## Task goal
Your task is to reproduce exactly the lines that run from the beginning of the data through the line where "Task: Toggle 栅格 grid display" appears.

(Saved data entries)
*-*-*
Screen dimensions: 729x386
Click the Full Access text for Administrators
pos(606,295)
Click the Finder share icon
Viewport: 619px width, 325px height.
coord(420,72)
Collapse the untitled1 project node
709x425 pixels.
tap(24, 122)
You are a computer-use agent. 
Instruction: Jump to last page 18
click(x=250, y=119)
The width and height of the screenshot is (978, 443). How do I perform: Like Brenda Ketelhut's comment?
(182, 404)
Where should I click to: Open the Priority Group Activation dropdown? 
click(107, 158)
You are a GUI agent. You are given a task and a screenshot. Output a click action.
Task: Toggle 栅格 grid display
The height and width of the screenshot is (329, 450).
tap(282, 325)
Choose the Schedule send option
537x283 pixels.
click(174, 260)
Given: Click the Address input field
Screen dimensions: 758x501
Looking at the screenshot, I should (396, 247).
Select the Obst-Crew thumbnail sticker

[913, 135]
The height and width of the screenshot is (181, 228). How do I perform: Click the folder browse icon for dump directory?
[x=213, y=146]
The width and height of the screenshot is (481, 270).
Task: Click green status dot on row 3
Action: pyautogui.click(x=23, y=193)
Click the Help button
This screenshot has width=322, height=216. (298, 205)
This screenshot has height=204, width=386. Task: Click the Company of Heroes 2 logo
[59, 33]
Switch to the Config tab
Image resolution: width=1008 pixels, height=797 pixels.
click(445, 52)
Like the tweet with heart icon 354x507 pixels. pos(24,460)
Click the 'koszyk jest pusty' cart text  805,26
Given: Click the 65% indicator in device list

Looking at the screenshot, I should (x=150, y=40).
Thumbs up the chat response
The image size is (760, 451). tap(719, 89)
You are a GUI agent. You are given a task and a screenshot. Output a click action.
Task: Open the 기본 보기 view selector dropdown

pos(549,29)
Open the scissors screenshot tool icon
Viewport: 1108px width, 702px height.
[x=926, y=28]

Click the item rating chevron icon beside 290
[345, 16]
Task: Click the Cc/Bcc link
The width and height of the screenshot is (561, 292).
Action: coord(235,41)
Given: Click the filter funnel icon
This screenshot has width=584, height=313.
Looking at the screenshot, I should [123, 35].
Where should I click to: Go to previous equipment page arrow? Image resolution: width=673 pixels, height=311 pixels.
*-*-*
## Solution to this task
Screen dimensions: 729x386
Click the Full Access text for Administrators
pos(606,295)
Click the Finder share icon
Viewport: 619px width, 325px height.
coord(420,72)
Collapse the untitled1 project node
709x425 pixels.
tap(24, 122)
You are a computer-use agent. 
Instruction: Jump to last page 18
click(x=250, y=119)
The width and height of the screenshot is (978, 443). How do I perform: Like Brenda Ketelhut's comment?
(182, 404)
Where should I click to: Open the Priority Group Activation dropdown? 
click(107, 158)
You are a GUI agent. You are given a task and a screenshot. Output a click action.
Task: Toggle 栅格 grid display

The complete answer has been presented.